In Laguna Beach, we like to think we are different. We welcome all types of people: old, young, gay, straight, male, female, black, brown—everyone.

But we are wrong.

Racism still is very much alive in Laguna Beach. Some of it is the casually passive kind, unstated and not seemingly pernicious. But that is only some of it. Other parts are as vicious as a deep Southern 1910 hanging of a black man seen looking the “wrong way” at a white girl.

Witness:

The date was June 13, 2019, and I was watching the NBA finals from my home in north Laguna. It was to be the last game between the Toronto Raptors and the Golden State Warriors. With me were my long-time girlfriend, Kim Bowen, and a new couple we had recently met at a local pub. We liked them, and they were basketball freaks too, so we invited them to watch the game. The husband also brought his brother.

The game was more than thrilling: 18 lead changes, nine ties, and not decided until the last seconds. The final score was 114-110, Toronto, with all five of us screaming our heads off. Here the players were, men who had trained their entire lives for moments like this, moments denied most mortals. The players were there because they had work ethics second to none, practice, practice, weight lifting, over-coming injuries and surgeries, concentration and sacrifice.

At the end, both winners and losers were interviewed. One winning player, towering over the petite female interviewer, was utterly spent. He was covered in sweat and raw with emotion, but managed to speak through his panting breaths. “Man, we laid it all on the floor. Know what I’m saying? Know what I’m saying? We kept workin’, kept workin’.”

Then suddenly from one of the two brothers with us, “Listen to that guy, it’s eh eh, oohf ooh, eh eh.” Then both brothers mimicked chimpanzee behavior, thrusting their fingernails into their armpits.”Ooh ooh, eh eh.”

Another moment like that: my home, a Laker game, watching with friends, the camera kept panning to Magic Johnson as he cheered on his team. Then from one of my friends, “For a n*****, Magic sure is smart.”

“Jim, what did you just say?”

“Magic is a smart n*****. He knows to hire smart Jews to manage his money. That’s how he got rich.”

Similar moments:

  1. A local black friend will not eat bananas in public, ever, or buy or eat watermelons, ever.
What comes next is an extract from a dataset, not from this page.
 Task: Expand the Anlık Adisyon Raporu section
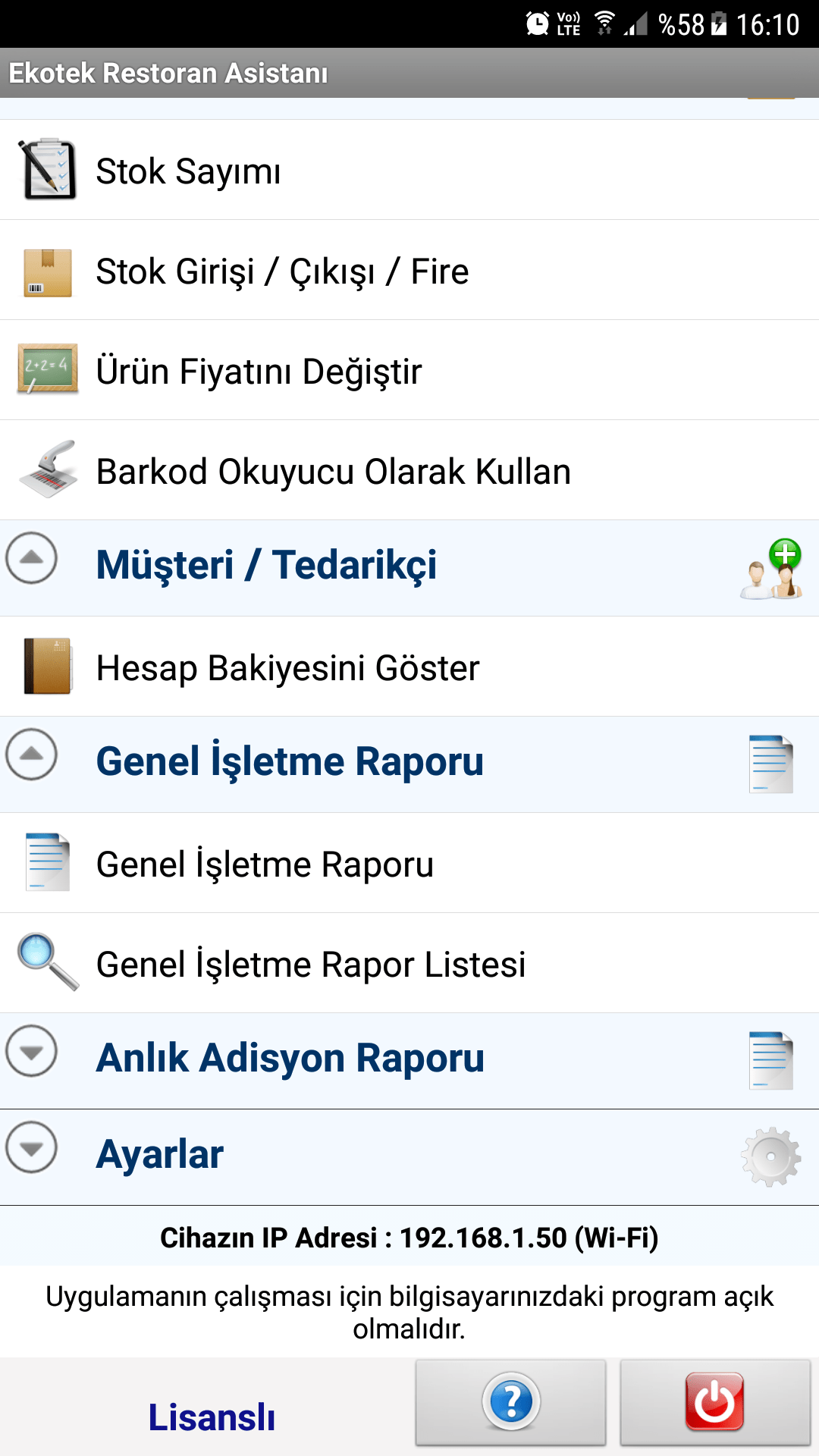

His explanation: “They’re racial stereotypes. I have kids. You think I want them to go through this?”
  2. Eighteen months ago, a group of Laguna teenagers bought a watermelon, drove up the street where a black teenager resided with his parents, and threw the watermelon at their house while shouting racial slurs.
  3. From my friend Kerwin, executor of my estate, when I asked wouldn’t it be fun to just take off, drive all over the country, maybe end up in DC or NYC; he said, “Are you crazy? I can’t do that. As a black man, I can’t even get across Arizona without being stopped. Forget Texas entirely and for that matter, any southern state. If I go north, say through Wyoming or Wisconsin, you think it would be much better? And you think Laguna is better? Notice how I almost always wear a suit and tie, and drive below the speed limit. Notice that?”
  4. At a the end of a recent presidential fundraiser in Laguna for a black candidate, the young white valet who got my car said, “Jesus, you think they’ll elect another n*****?”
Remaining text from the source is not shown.